Aku tersenyum. Dia benar, aku jadi teringat semuanya. Aku penasaran, selama aku putus, dan menikah dengan cinta yang baru, ke mana Choi Mi Ra? Apakah dia bahagia? Waktu demi waktu berlalu, tanpa disangka seseorang datang bersama dengan puluhan ajudannya, datang menghampiri kedai kopi ekslusif milik kami.
Alangkah terkejutnya, ternyata yang datang adalah ..., ayahnya Choi Mi Ra. Kami berdua kaget setengah mati.
Aku menyapanya, kemudian memberi salam. Dia menatapku dengan penuh senyuman, hanya saja itu menyisakan tanda tanya. Dia tampak tidak tegar. Ayahnya Mira memberikan salam kepada istriku.
"Anda beruntung. Jaga dia, jangan sampai ada wanita lain yang menyakiti dia."
Istriku mengiyakan tanpa ragu. Kemudian dia menaiki anak tangga. Ku perhatikan, tuan Choi tampak pura-pura tersenyum. Apalagi, wajahnya penuh dengan penyesalan. Beliau adalah orang yang baik. Kala itu, dia mau menerimaku sebagai kekasih anaknya.
Tahun 2018: Juni 2018.
Mi Ra mengundangku makan bersama dirumahnya. Kami sarapan pagi sebelum bekerja.
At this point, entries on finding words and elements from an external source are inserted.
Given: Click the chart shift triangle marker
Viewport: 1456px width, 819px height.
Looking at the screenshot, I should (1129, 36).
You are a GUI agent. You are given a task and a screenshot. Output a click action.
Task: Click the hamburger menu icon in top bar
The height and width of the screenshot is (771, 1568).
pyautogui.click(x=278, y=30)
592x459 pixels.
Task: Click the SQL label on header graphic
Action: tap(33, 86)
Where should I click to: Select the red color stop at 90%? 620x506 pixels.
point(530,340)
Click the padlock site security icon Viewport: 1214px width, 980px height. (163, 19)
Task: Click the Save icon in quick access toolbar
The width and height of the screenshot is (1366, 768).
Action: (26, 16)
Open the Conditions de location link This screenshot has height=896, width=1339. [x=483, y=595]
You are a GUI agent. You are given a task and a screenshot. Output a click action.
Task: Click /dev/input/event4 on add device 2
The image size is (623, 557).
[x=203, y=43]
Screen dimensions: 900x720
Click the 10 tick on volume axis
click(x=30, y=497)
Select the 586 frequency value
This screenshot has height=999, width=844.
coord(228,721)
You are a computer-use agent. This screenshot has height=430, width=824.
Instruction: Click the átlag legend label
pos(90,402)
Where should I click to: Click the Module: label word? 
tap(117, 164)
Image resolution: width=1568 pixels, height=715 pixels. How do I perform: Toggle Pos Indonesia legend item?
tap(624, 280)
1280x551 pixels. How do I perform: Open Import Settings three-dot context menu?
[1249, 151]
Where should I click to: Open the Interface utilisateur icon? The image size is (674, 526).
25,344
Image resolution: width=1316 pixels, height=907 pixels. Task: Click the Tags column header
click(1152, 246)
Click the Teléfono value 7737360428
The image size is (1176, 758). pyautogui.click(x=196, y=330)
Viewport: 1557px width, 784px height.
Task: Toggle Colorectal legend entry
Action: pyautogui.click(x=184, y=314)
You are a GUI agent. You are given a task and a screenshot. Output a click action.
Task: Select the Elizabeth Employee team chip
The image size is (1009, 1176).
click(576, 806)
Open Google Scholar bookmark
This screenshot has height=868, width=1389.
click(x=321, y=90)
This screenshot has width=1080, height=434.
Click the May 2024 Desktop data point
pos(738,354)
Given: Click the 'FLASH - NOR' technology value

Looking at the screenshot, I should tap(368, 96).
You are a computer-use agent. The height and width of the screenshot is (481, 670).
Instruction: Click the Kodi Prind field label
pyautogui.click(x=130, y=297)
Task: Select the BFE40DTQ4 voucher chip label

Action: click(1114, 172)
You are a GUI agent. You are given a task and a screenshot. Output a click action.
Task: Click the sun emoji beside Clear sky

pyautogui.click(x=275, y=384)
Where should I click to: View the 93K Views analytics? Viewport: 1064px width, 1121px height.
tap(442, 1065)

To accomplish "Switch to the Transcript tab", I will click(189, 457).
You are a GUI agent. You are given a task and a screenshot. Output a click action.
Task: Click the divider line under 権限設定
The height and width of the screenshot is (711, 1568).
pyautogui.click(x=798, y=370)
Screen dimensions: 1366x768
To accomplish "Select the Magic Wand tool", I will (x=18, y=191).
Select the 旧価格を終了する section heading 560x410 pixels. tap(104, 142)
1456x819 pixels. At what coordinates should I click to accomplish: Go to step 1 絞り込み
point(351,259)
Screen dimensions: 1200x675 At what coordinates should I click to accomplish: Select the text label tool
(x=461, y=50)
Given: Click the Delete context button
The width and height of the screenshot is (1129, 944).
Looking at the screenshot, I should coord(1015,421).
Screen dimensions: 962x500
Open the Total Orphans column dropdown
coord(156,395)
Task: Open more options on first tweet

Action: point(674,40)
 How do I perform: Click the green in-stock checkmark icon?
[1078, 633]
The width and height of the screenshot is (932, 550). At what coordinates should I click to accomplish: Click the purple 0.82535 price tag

"Betapa bahagianya anakku punya lelaki seperti engkau. Keluar dari zona nyaman."ujar ayahnya.
"Walau pasanganku kaya, aku tak mau menyusahkannya."
Makanan enak, semua tertata dengan rapi. Cara makanku, tidak terlalu kampung. Selama aku kuliah, teman-temanku berasal dari orang kaya. Mereka mengajarkan aku bagaimana table manner. Walau susah, bahkan aku sampai mengeluh mempelajari ini. Lantaran buat apa? Namun, ternyata gunanya ada. Ini malah menaikan drajatku, sebagai dari kalangan menengah bawah yang baru merintis.
"Apa alasan mu membangun bisnis kedai kopi? Bisnis seperti itu sudah banyak."
"Aku mencintai kopi. Aromanya bisa menghilangkan mual, kala bau parfume mobil menyengat. Namun kedai kopiku ini memiliki konsep tersendiri. Aku membuat arena permainan, dan juga kalau seandainya para pelajar ingin nongkrong, mereka bisa menikmato ekspresso, latte dan makanan yang enak. Aku juga buka wadah dinding, bagi mereka yang suka menggambar."
"Hmm. Ide yang bagus"
"Lagian, aku waktu kerja diluar negeri, aku sangat menyukai starbucks"
"Kau punya konsep tersendirikah? Coba aku lihat bagaimana interior yang direncakan?"
Tanpa segan, waktu itu pria yang hampir aku anggap ayah sendiri, memperhatikan karyaku. Dia bahkan tersenyum, dan tidak menyangka dengan ide ini. Dia terkesima, kala ada ruangan yang ku rancang, khusus untuk orang-orang Introvert.
"Oh, kau menyediakan ruang mengopi, dilengkapi dengan fasilitas lain. Tapi bolehkah aku menambahkan ide?"
"Ide?"
"Ia, tambahkan ruang meeting. Pasti jadinya bagus."
"Baik, akan saya usahakan."
Choi Mi Ra memakai pakaian yang benar-benar, menampakan keimutannya. Aku ingat pada saat itu, dia berdandan cantik untuk peresmian cafeku itu.
Aku mengundang orang-orang penting. Diantaranya ada So Mi, Jae Kyung, sepupuku Hwang Yeop dan satu lagi Park Ji Hoon. Sudah lama aku tidak bertemu kawanku itu. Semenjak ia jadi dosen olahraga, dia tak pernah pulang lagi ke Korea. Ku dengar, dia mengejar wanita-wanita cantik, dinegeri kincir angin itu.
Kami pergi dengan menggunakan mobil. Ponselku berdering. Ku lihat, pesan dari ibuku, yang menyuruh kami untuk datang cepat. Orang-orang penting telah hadir.